Study of Data Clustering Techniques Based on Various Artificial Neural Network and Particle Swarm Optimization
Improving Fault Detection and Isolation in Process Plant Monitoring
by Satish Kumar Malik*,
- Published in International Journal of Information Technology and Management, E-ISSN: 2249-4510
Volume 1, Issue No. 1, Aug 2011, Pages 0 - 0 (0)
Published by: Ignited Minds Journals
ABSTRACT
This paper proposes different conventionaland fuzzy based clustering techniques for fault detection and isolation inprocess plant monitoring. Process plant monitoring is very important aspect toimprove productiveness and efficiency of the product and plant. This papertakes a case study of plant data and implements SOM based training methods tocluster the data and detect and isolate the faults.

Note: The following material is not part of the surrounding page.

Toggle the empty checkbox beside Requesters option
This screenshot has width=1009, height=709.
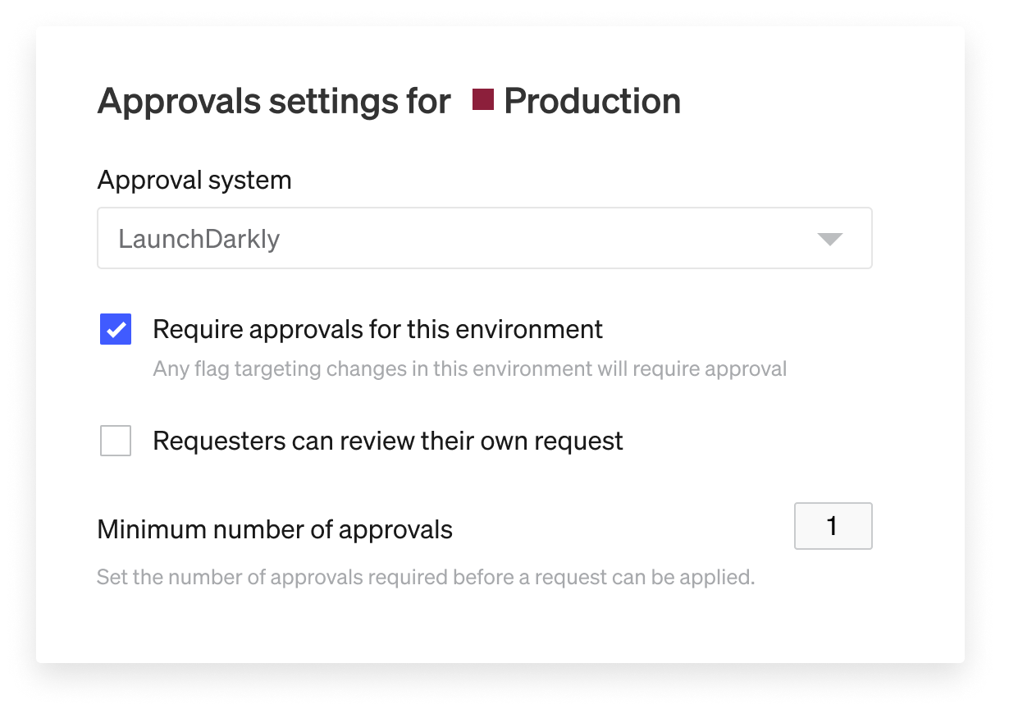[x=116, y=441]
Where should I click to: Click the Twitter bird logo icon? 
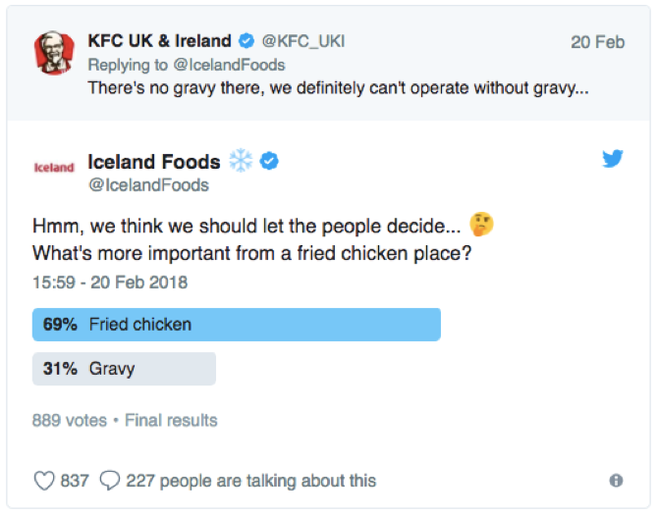pyautogui.click(x=613, y=159)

It also discusses a newhybrid clustering algorithm implementing fuzzy C means algorithm and PSO.
KEYWORD
data clustering techniques, artificial neural network, particle swarm optimization, fault detection, isolation, process plant monitoring, productiveness, efficiency, case study, SOM, training methods, hybrid clustering algorithm, fuzzy C means algorithm, PSO
INTRODUCTION
Clustering is a typical unsupervised learning technique for grouping similar data points [4, 8, 53]. A clustering algorithm assigns a large number of data points to a smaller number of groups such that data points in the same group share the same properties while, in different groups, they are dissimilar. Clustering has many applications, including part family formation for group technology, image segmentation, information retrieval, web pages grouping, market segmentation, and scientific and engineering analysis. One of the best known and most popular clustering algorithms is the k-means algorithm [53]. The algorithm is efficient at clustering large data sets because its computational complexity only grows linearly with the number of data points. However, the algorithm may converge to solutions that are not optimal. Many clustering methods have been proposed. They can be broadly classified into four categories: partitioning methods, hierarchical methods, density-based methods and grid-based methods. Other clustering techniques that do not fit in these categories have also been developed. These are fuzzy clustering, artificial neural networks and genetic algorithms.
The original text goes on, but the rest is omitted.